(Stated exercise) Arrange the lines of the records as a JSON list of strings, one string per line and no blank lines, starting from the first line of the records and stopping after the line containing "Action: [x=69, y=508]". Leave the pictures out of your answer.

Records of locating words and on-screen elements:

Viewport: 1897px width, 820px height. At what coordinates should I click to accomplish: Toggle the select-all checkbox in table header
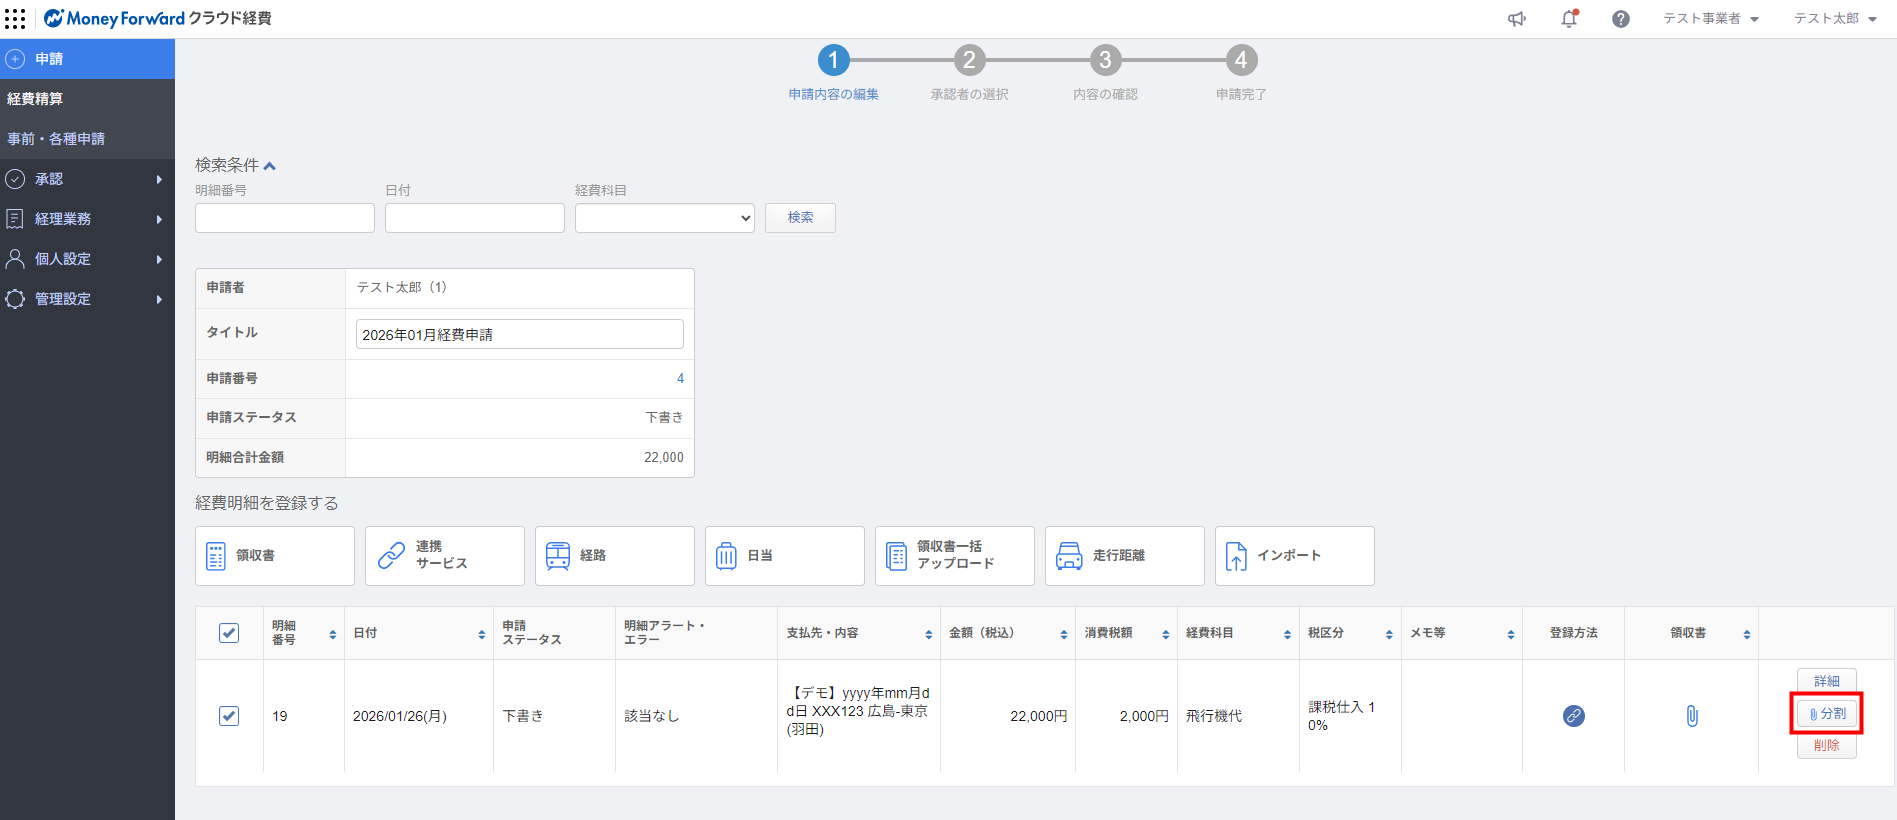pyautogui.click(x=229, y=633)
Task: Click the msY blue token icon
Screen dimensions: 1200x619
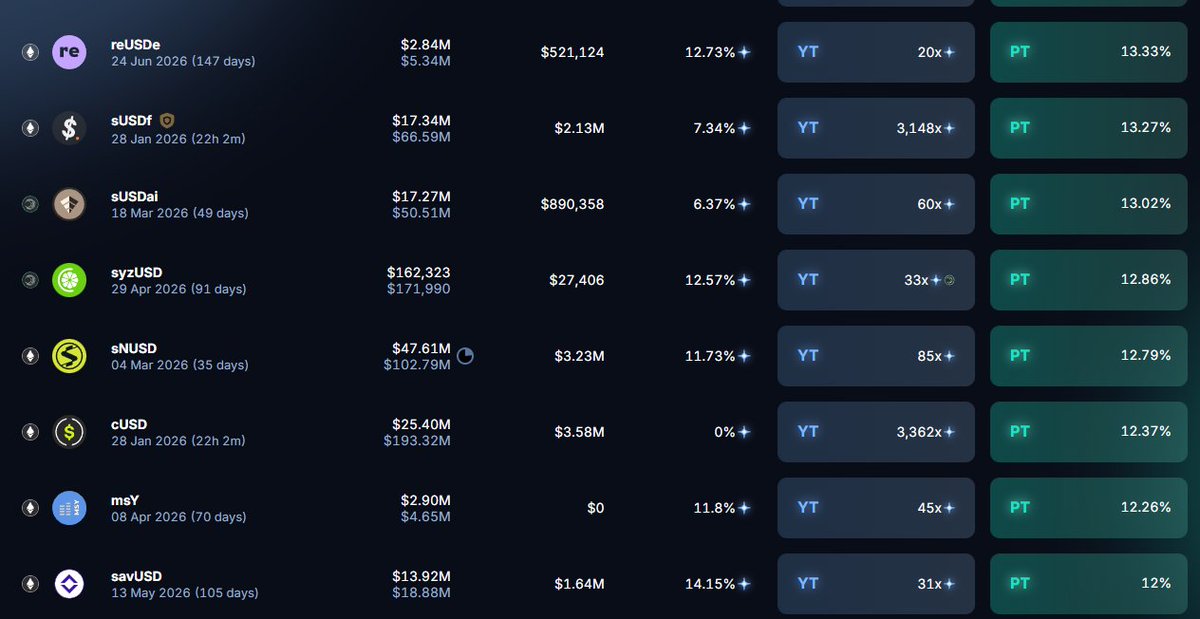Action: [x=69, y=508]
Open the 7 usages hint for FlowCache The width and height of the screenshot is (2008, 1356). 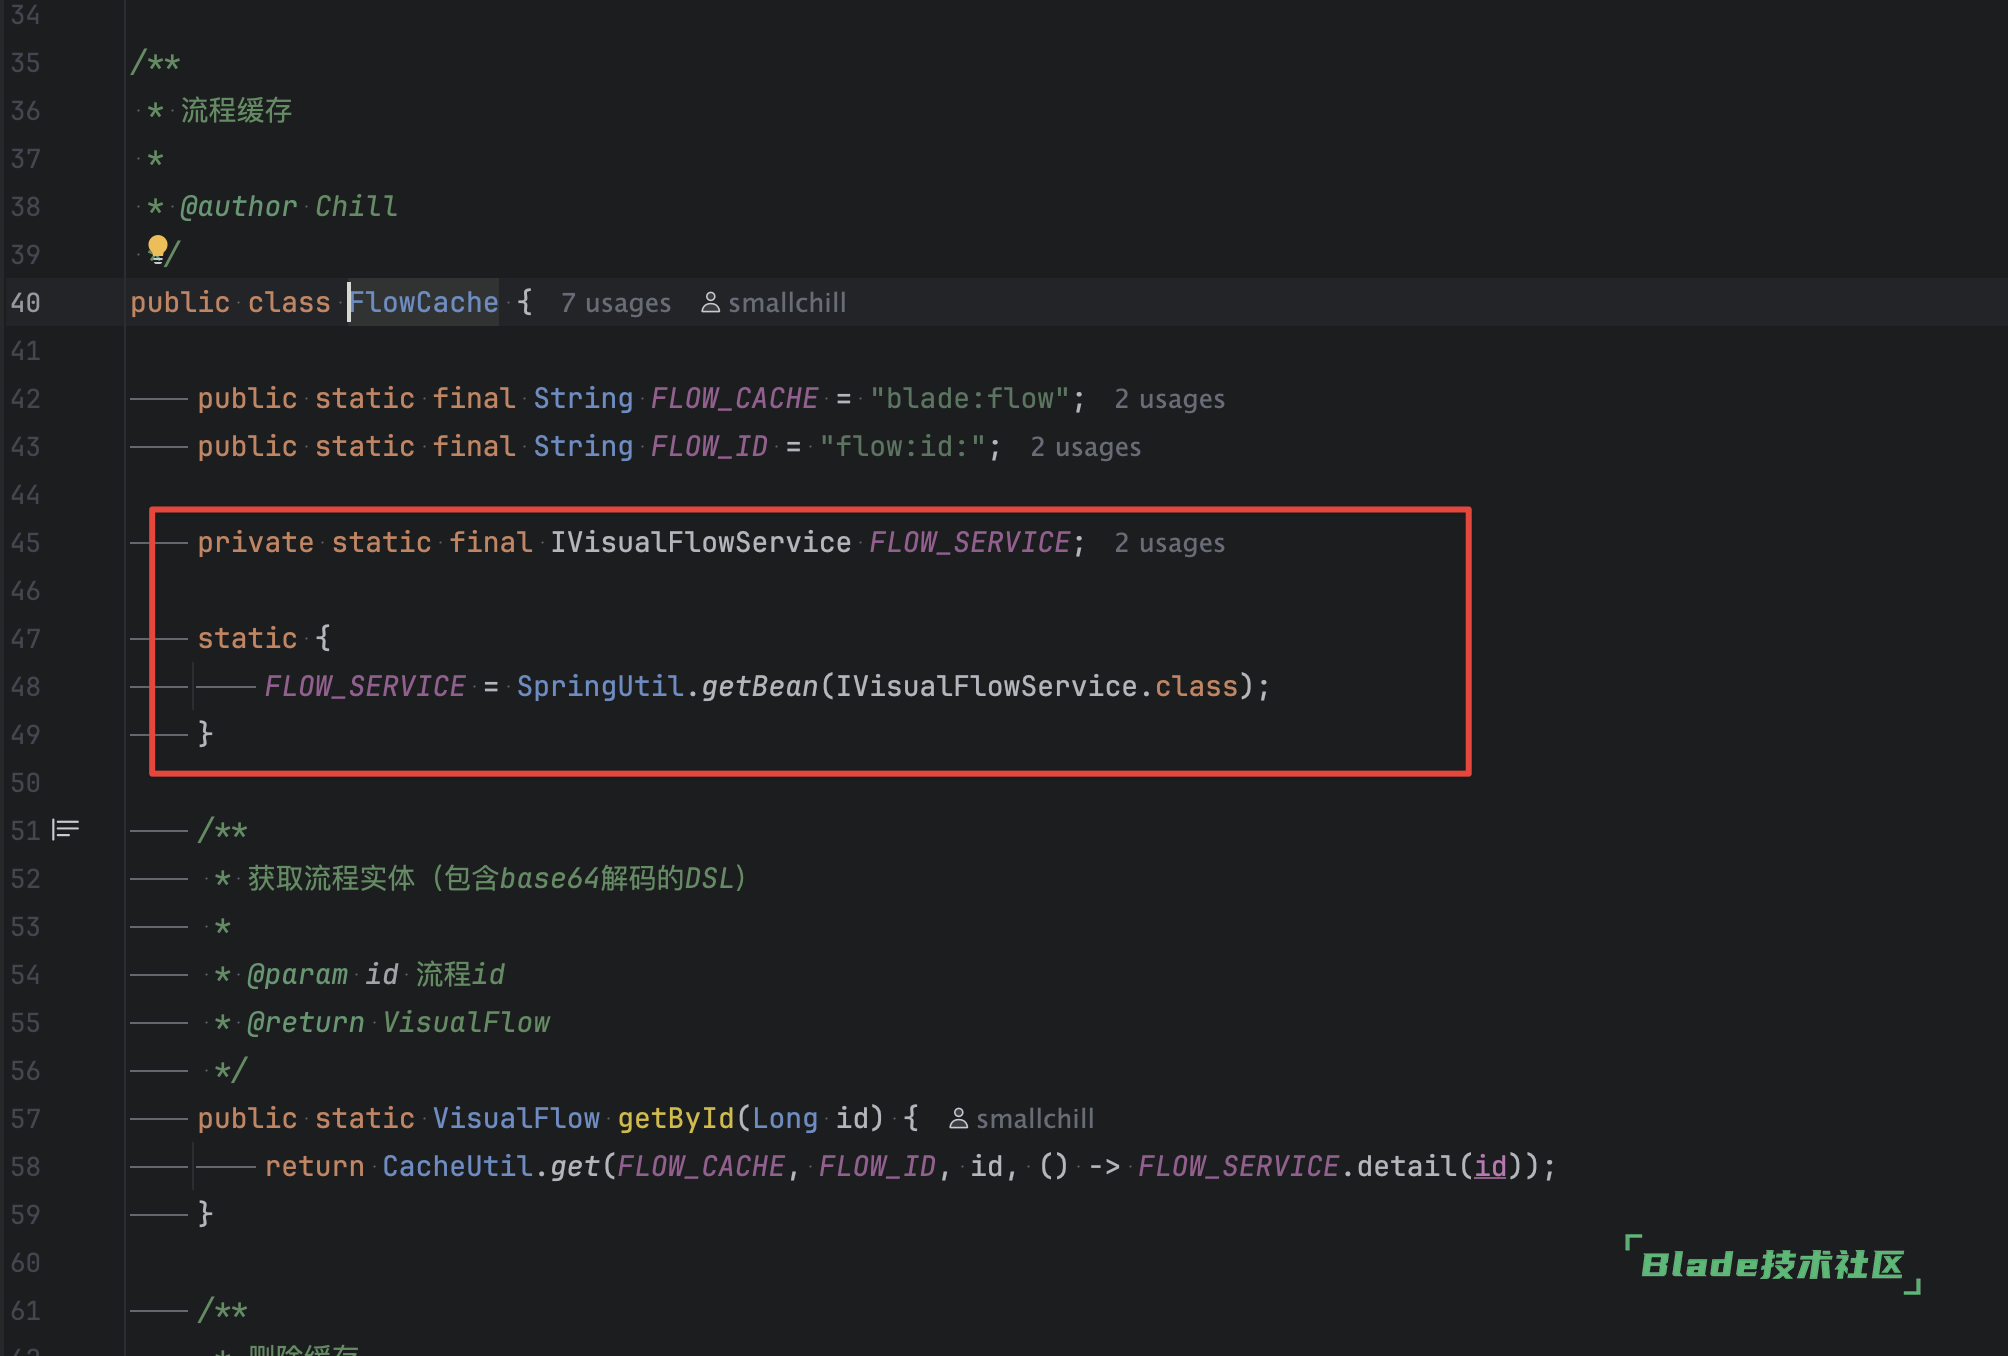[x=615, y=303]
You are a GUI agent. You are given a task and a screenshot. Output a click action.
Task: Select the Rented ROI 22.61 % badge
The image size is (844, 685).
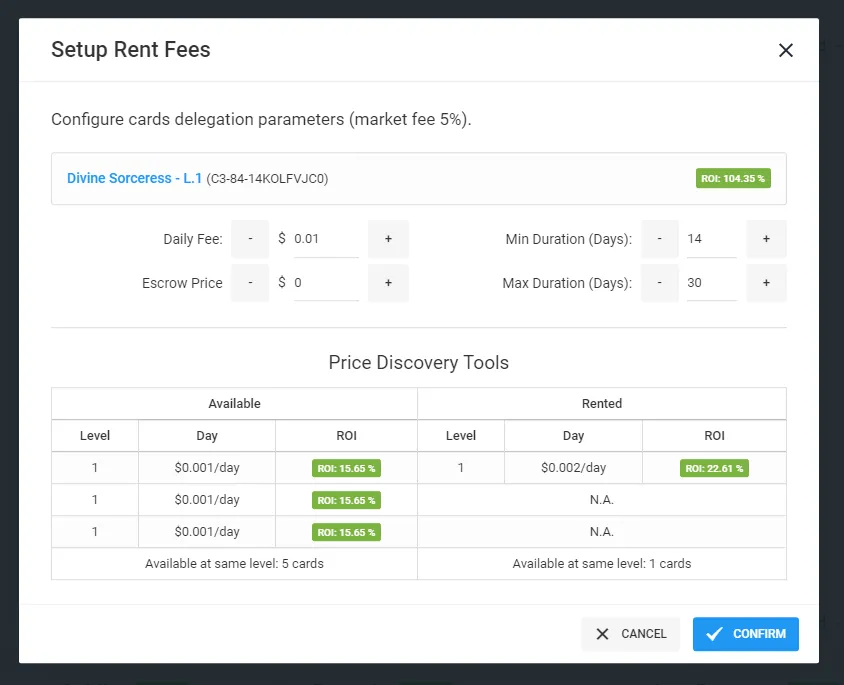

(Response below)
[
  "Viewport: 1897px width, 820px height. At what coordinates should I click to accomplish: Toggle the select-all checkbox in table header",
  "pyautogui.click(x=229, y=633)",
  "Task: Click the msY blue token icon",
  "Screen dimensions: 1200x619",
  "Action: [x=69, y=508]"
]